Published: Saturday, Nov 14, 2009, 2:27 IST
By Praveena Sharma | Place: Bangalore | Agency: DNA

Over the next couple of years, your best identity will be a 16-digit number. And the number (in a 12+4 format) will not be embossed on a card — you’ll have to memorise it or salt away in a secret place. The number is given after verification of identity through biometric data consisting of 10 fingerprints and an Iris scan.

“It’ll be a neutral number to identify a person clearly, unambiguously,” said Nandan Nilekani, chairman of Unique Identification of Authority of India (UIDAI) at the BangaloreIT.biz event here on Friday.

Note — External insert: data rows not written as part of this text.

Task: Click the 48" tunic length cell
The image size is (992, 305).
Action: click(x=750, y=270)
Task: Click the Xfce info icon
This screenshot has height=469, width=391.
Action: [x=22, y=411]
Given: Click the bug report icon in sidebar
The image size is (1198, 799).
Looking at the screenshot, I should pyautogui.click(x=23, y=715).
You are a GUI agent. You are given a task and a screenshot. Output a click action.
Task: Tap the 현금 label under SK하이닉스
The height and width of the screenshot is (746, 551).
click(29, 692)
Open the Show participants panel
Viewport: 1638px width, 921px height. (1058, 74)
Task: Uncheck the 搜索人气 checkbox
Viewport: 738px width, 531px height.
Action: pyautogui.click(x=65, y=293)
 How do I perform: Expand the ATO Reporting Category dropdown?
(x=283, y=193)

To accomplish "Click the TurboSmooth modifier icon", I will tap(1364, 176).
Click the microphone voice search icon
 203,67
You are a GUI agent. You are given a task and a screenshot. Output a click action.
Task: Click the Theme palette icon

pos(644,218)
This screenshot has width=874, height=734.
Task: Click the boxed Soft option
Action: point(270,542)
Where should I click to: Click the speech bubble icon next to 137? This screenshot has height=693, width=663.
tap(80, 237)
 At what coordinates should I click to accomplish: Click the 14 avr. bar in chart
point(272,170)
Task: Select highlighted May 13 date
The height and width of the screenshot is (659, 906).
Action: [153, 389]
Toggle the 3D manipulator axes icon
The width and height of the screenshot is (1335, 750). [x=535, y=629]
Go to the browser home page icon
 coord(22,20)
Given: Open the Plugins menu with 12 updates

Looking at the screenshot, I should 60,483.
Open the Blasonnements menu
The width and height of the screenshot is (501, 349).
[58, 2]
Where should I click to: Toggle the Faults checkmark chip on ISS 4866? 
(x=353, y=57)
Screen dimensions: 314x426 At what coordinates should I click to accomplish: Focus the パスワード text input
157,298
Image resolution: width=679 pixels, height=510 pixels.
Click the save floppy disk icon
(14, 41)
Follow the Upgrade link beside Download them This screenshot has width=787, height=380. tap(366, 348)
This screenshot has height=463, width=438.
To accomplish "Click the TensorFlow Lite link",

He said initially, UID would be voluntary and issued only to those who apply. However, partner agencies such as public service institutions, private banks and companies could make it mandatory for their customers. Nilekani said UIDAI would provide only the foundational infrastructure on top of which partners will host their own applications.
“We are not in the application business. It would be offered as an open API (application programming interface) on top of which you can develop education, health, financial services or any other application,” said Nilekani.

The biggest challenge for UIDAI would be collection of biometric data and its “de-duplication” — or back-up — because the sheer scale of the project, which would cover a population of close to 1.2 billion, he said.

“Biometric data is a huge challenge. It (the scale of the project) is 10 times any similar project elsewhere in the world. We have to design for that scale,” said Nilekani.
The authority has set a target of issuing five million numbers in four years from the time the UID project is commissioned in late 2010 or early 2011.

He said the project would also face major logistical challenges as it would require thousands of servers. “The whole thing will be on cloud (referring to cloud computing, an emerging technology that uses the internet and central remote servers). We will also have to make it work on low bandwidth network because it would be ubiquitous on cellphones and since its authentification is online.”

Nilekani said his agency was also worried about security and privacy aspects of the project and would look at ways to make it hack- and fraud-proof. These challenges, notwithstanding, Nilekani has laid out the plan to meet his deadline. He has set up two committees —- a biometric committee headed by directorate general of national informatics centre (NIC) B K Gairola and data standards and verification committee led by N Mittal, former central vigilance committee (CVC) chief. These two committees would be submitting their reports in a couple of months. In six months, Nilekani said, the UIDAI would be coming out with a manual on how users can make their systems UID compatible.

“In other words, if you (users) become a partner, you will have to put the UID number in your database, you’ll have to embed the software into your application, you will have to build the forward and backward linkages All this will come in the manual called How To Become UID Ready.”

The UIDAI is also in the process of appointing a consultant that would help identify a data centre service provider, which would run the data centre for it.